We have a lot of views:

$ find . -path *_design*/map.js | wc -l
     159

Things to know about views:

  1. Every time you create or update a doc, each map function is run on it and the btree for the view is updated based on the change in what the maps emit for that doc. Deleting a doc causes the btree to be updated as well.
  2. Every time you update a view, all views in the design doc need to be run, from scratch, in their entirety, on every single doc in the database, regardless of doc_type.

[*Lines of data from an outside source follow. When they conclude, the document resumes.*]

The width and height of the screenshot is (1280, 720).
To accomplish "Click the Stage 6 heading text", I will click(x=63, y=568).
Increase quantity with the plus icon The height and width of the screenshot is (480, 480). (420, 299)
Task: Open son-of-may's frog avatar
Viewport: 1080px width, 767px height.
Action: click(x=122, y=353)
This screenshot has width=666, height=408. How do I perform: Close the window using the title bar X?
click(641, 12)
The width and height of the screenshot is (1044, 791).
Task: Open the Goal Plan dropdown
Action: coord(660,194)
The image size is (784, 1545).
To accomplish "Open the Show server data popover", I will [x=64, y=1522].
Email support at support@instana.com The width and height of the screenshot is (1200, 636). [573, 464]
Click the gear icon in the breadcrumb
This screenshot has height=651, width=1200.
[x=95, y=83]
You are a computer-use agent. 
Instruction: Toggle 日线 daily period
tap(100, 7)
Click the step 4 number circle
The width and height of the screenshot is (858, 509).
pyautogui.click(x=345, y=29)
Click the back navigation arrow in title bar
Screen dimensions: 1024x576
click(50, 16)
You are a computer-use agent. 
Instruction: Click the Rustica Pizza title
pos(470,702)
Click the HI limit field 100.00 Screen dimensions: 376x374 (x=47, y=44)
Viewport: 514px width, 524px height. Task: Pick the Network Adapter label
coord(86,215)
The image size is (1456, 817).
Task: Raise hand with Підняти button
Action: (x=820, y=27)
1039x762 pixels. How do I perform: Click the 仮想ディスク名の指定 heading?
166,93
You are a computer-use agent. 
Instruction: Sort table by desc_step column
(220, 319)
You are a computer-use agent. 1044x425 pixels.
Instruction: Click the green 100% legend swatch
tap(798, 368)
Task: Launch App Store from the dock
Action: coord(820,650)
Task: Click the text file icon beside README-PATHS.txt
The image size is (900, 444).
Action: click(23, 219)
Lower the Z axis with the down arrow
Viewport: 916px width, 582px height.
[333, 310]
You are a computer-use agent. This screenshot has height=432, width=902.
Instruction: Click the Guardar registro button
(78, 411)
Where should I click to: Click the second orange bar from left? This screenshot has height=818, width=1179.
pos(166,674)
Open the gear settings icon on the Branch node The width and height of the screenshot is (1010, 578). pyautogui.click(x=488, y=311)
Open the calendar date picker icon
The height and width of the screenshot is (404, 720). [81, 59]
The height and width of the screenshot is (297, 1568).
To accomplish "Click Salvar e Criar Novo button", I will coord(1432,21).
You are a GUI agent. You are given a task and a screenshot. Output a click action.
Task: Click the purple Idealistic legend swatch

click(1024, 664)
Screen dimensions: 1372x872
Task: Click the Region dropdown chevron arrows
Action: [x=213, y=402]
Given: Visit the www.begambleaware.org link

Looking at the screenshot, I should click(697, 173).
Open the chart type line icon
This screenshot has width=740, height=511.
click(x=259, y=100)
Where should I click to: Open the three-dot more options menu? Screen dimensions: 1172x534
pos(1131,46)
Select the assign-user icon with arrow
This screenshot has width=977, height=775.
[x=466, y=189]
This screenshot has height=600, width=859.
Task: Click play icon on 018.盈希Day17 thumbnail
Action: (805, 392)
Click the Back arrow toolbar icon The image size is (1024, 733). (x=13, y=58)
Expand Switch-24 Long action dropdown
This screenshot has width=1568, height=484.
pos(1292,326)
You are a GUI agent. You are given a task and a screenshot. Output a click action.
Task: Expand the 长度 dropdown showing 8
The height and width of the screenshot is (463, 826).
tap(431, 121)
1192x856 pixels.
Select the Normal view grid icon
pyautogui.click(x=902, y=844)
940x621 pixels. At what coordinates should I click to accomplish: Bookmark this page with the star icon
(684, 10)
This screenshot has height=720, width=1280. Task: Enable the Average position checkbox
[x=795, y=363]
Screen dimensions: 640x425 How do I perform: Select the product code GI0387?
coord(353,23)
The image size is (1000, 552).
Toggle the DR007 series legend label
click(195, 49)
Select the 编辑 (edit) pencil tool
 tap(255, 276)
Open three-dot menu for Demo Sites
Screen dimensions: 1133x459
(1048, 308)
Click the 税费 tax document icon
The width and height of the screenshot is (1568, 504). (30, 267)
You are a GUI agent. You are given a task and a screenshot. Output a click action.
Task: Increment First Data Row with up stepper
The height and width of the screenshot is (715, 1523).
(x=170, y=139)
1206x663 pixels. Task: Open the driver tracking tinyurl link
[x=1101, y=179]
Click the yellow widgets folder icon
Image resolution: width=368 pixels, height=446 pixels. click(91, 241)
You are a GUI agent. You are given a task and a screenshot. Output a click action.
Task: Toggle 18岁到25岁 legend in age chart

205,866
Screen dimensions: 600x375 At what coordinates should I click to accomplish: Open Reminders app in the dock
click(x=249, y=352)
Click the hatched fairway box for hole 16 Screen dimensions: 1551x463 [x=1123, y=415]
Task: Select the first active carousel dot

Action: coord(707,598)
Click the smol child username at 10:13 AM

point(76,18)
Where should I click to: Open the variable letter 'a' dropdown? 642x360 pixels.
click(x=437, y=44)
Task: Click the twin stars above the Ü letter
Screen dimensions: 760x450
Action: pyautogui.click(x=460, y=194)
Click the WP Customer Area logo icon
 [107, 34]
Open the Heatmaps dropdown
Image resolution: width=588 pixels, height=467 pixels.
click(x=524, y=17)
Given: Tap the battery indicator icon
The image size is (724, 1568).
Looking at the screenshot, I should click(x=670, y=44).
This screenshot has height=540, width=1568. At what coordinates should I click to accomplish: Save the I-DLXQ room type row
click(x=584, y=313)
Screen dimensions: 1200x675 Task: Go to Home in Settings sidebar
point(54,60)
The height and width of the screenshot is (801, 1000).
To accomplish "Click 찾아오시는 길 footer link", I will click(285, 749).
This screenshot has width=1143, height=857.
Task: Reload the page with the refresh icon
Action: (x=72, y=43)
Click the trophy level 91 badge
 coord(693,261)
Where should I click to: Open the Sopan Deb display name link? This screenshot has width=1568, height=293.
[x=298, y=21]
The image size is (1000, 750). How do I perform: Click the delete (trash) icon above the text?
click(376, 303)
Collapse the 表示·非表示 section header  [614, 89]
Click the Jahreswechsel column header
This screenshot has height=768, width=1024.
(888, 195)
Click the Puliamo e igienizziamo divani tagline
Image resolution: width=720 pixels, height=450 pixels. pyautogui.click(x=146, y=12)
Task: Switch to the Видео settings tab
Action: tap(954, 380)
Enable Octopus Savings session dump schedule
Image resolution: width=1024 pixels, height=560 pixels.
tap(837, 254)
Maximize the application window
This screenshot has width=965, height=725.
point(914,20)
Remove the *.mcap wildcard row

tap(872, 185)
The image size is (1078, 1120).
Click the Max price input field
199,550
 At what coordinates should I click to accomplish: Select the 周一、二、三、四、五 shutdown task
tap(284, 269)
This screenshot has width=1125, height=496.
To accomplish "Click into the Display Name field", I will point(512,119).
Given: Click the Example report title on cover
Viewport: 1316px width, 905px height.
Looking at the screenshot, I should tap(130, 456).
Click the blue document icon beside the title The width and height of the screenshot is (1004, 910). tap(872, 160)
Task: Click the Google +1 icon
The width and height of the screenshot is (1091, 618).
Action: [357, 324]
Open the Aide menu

Things to know about our Cloudant cluster:

  1. It’s slow. You have to wait in line just to say “hi”. Want to fetch a single doc? So does everyone else. Get in line, I’ll be with you in just 1000ms.
  2. That’s pretty much it.

Takeaways:

  1. Don’t save docs! If nothing changed in the doc, just don’t save it. Couchdb isn’t smart enough to realize that nothing changed, so saving it incurs most of the overhead of saving a doc that actually changed.
  2. Don’t make http requests! If you need a bunch of docs by id, get them all in one request or a few large requests using dimagi.utils.couch.database.iter_docs.
  3. Don’t make http requests! If you want to save a bunch of docs, save them all at once (after excluding the ones that haven’t changed and don’t need to be saved!) using MyClass.get_db().bulk_save(docs). If you’re writing application code that touches a number of related docs in a number of different places, and you want to bulk save them, you can use dimagi.utils.couch.bulk.CouchTransaction. Note that this isn’t good for saving thousands of documents, because it doesn’t do any chunking.
  4. Don’t save too many docs in too short a time! To give the views time to catch up, rate-limit your saves if going through hundreds of thousands of docs. One way to do this is to save N docs and then make a tiny request to the view you think will be slowest to update, and then repeat.
  5. Use different databases! All forms and cases save to the main database, but there is a _meta database we have just added for new doc or migrated doc types. When you use a different database you create two advantages: a) Documents you save don’t contribute to the view indexing load of all of the views in the main database. b) Views you add don’t have to run on all forms and cases.
  6. Split views! When a single view changes, the entire design doc has to reindex. If you make a new view, it’s much better to make a new design doc for it than to put it in with some other big, possibly expensive views. We use the couchapps folder/app for this.